Já no primeiro filme, Nemes prova que é digno da alcunha de mestre. Direção e roteiro são consistentes e importantes peças do longa. O húngaro, tão cedo, mostra-se promissor, e se sua intenção era fisgar a nossa atenção e arrancar aplausos estrondosos, não há como negar que ele foi muito bem-sucedido. Filho de Saul é um filme maravilhoso. 

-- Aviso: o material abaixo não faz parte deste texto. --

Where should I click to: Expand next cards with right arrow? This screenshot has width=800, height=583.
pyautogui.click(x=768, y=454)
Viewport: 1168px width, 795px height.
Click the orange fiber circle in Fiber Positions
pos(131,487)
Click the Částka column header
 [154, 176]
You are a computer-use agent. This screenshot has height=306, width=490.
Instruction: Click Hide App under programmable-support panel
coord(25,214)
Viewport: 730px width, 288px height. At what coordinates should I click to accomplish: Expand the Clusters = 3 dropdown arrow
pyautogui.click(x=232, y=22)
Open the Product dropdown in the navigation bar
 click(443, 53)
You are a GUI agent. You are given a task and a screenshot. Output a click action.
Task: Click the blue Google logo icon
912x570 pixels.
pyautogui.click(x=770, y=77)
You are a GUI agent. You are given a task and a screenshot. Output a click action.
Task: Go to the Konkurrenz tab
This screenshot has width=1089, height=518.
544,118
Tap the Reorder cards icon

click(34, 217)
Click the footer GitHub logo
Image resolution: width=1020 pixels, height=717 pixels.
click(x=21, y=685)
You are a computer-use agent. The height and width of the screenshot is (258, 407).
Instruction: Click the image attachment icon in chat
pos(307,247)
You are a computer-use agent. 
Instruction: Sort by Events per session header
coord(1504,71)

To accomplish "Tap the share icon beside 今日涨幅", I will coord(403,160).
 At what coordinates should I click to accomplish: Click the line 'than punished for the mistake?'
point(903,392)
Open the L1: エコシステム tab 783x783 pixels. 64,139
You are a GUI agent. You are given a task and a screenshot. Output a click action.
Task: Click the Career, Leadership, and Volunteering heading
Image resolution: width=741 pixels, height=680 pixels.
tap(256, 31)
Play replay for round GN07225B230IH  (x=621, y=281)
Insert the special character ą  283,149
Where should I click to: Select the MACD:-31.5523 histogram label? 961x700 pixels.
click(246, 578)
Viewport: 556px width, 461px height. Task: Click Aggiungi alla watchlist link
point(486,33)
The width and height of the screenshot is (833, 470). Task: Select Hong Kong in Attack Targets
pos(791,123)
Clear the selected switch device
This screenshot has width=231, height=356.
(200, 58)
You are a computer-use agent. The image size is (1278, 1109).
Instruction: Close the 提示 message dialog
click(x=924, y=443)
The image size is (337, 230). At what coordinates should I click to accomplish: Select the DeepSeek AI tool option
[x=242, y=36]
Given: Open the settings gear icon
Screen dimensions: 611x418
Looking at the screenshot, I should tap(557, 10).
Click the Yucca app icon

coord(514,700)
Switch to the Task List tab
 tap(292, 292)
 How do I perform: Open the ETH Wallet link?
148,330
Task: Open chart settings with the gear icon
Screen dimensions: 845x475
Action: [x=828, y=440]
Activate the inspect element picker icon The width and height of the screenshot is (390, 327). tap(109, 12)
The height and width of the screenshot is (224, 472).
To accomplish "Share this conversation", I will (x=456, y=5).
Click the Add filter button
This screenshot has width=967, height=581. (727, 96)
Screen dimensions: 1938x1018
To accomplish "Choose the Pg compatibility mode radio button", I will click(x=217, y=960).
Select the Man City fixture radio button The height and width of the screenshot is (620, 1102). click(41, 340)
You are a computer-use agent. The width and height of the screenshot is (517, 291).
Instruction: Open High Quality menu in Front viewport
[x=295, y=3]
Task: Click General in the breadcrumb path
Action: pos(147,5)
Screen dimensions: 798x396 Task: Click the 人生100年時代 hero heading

E, sobretudo, Filho de Saul resplandece pela audácia, por ser um filme diferente, distinto, provocador, capaz de gerar as mais transcendentes reações em quem vê. É um filme não-previsível, foge do comum, o que deve ser visto como uma de suas muitas qualidades. É uma obra impecável. Simplesmente extraordinário. 

E os votantes do Oscar de Filme Estrangeiro provam que ainda há uma faísca de esperança, nos levando a crer que a categoria é, muito provavelmente, a única que, mesmo depois de quase 60 anos, sobressai-se invicta como a "the last fair Academy Award category", em tempos onde o Oscar, em termos de justiça, não vai muito bem não. Afinal, que outra categoria, e que outro prêmio, premiaria filmes do leque de Filho de Saul por tanto tempo assim e com tanta pose? Obrigado, Oscar de Melhor Filme Estrangeiro, por ampliar a fama de Filho de Saul ao resto do mundo. As pessoas precisam ver essa obra imperdível.